Rick Perry stumps in the Bible Belt

Texas Governor and Republican presidential candidate Rick Perry speaks at the Vines Center on the campus of Liberty University in Lynchburg, Va. on Wednesday Sept. 14, 2011. Perry told students at the nation's largest evangelical university that they should raise their voices to keep Washington politicians from telling them how to live their lives. (AP Photo/News & Daily Advance, Jill Nance)
Jill Nance
Texas Governor and Republican presidential candidate Rick Perry speaks at the Vines Center on the campus of Liberty University in Lynchburg, Va. on Wednesday Sept. 14, 2011.
Jill Nance

Updated 10:30 p.m. ET

LYNCHBURG, Va. -- Stepping up efforts to consolidate his support among evangelical Christian conservatives, Texas Gov. Rick Perry took his campaign to the heart of the Bible Belt at Liberty University, where he strayed from his conventional stump speech and delivered what sounded more like a Sunday sermon than a political pitch.
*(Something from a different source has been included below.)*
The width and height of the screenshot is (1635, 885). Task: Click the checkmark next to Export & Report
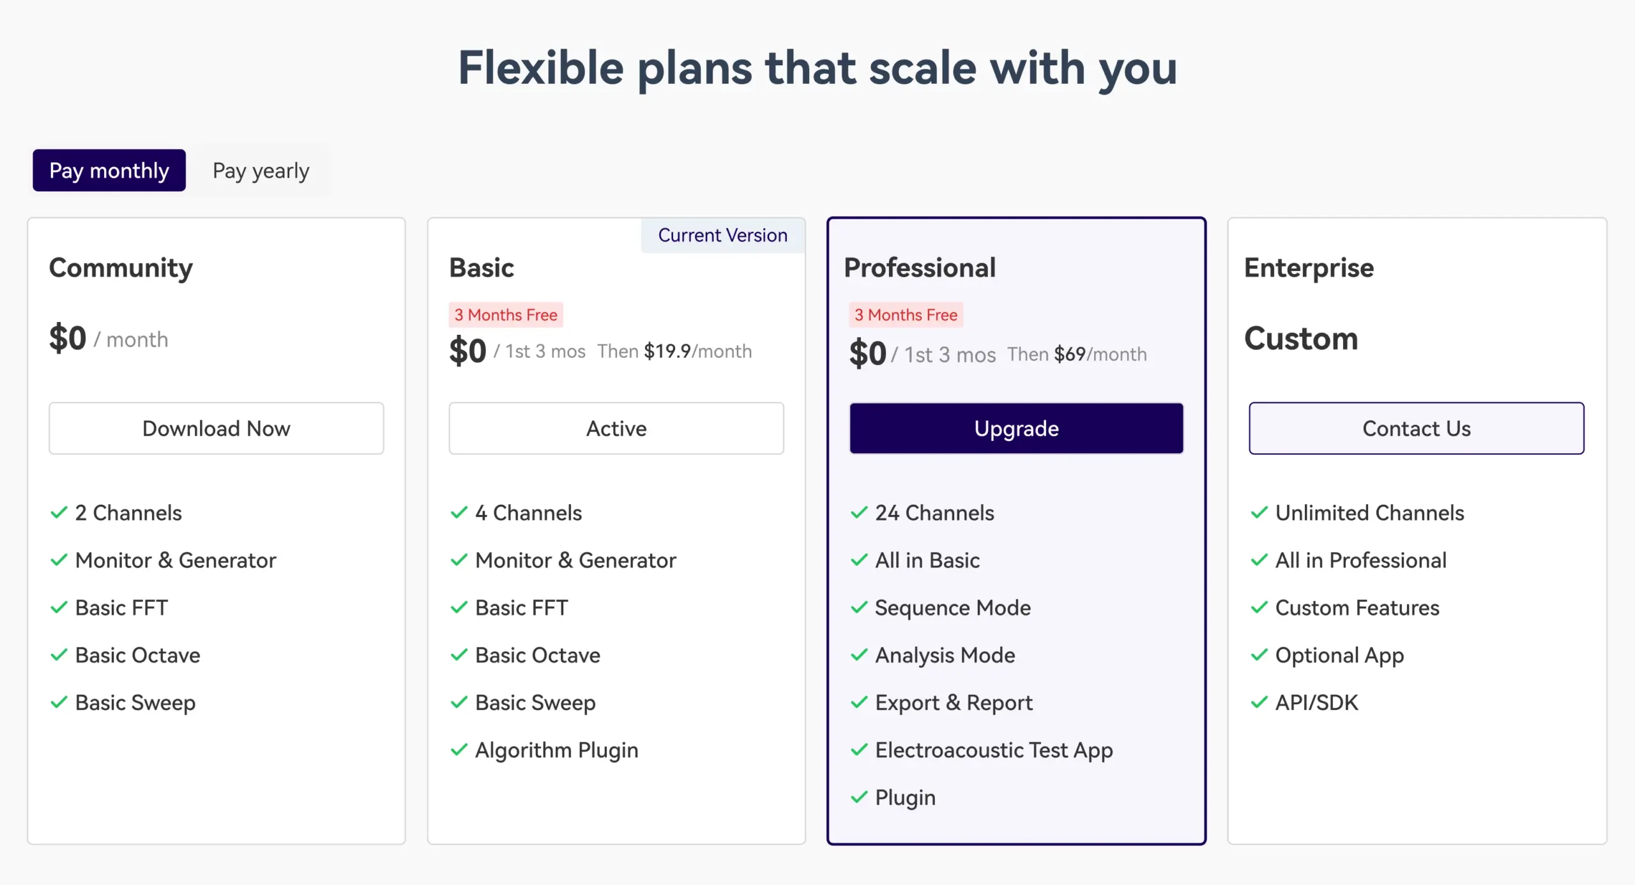859,702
In a megachurch-like venue, with a gospel band performing a prelude to his remarks, Perry chose not to explicitly mention the other Republican candidates. Neither did he delve into the recent controversy over his comments comparing Social Security to a "a Ponzi scheme" or his decision as governor to require Texas schoolgirls to be vaccinated against HPV, a common sexually transmitted disease linked to cervical cancer. Rather, Perry sought to connect with his large student audience on a highly personal level, describing his early life in rural Paint Creek, Texas, where his family had no indoor plumbing until he was 5. Still, he felt, the family was rich spiritually if not financially.

Perry made light of his academic struggles, joking that he was in the top 10 of a high school graduating class of 13. After attending Texas A&M and doing a stint in the Air Force as a pilot, Perry said went through a period in which he questioned the purpose of his life, he said, and that his journey brought him to God. His speech was peppered with references to scripture.

"I wasn't one of those people who knew at the age of 12 that he wanted to be a doctor or lawyer or for that matter, a governor or a president," Perry said. "I spent many a night pondering my purpose, talking to God and wondering what to do with this one life among the billions that were on the planet. ... My faith journey is not the story of someone who turned to God because I wanted to. It is because I had nowhere else to turn." He said he believes, "America is going to be guided by some set of values. The question is, whose values? ... I would suggest that most of the people in this audience believe it should be those Christian values that this country was based upon. "

His speech, one of the longest and by far the most personal he has delivered since he got into the race for the GOP nomination a month ago, also included the standard call to arms for young people to engage in political affairs. "You are the generation that grew up in the shadow of 9-11," Perry said. " ... Don't leave it to a bunch of Washington politicians to tell you how to live your life. This is your future that we're debating today. Don't be silent."

Founded in 1971 by iconic evangelist Jerry Falwell Sr., Liberty is said to be the largest Christian university in the world, with 72,000 students. It has been a required pit stop for presidential candidates courting the evangelical vote since the 1980s, and this election cycle is no different. By the end of September, five candidates for the Republican nomination will have spoken here. Rep. Michele Bachmann, R-Minn., is scheduled to appear at Liberty later this month.

Thousands of people, mostly students, gathered in the Vines Center athletics arena to hear Perry speak, with his image broadcast on four jumbotrons around the arena. In addition to the gospel choir, his remarks were prefaced with a prayer.

Jerry Falwell Jr., the founder's son and the school's chancellor, stopped short of endorsing Perry, but showered him with praise, applauded his record as a social and fiscal conservative in Texas, and even compared him to former President Ronald Reagan. "Thirty years ago this fall, as a Liberty freshman, I sat here mesmerized as a conservative governor from a large state told a much smaller convocation gathered about his vision of America," he said. "Ronald Reagan was that governor and he was selected president soon thereafter, and over the following eight years, he returned America to prominence and prosperity and became one of the greatest presidents in the history of America.

"I have a feeling today that history is about to repeat itself."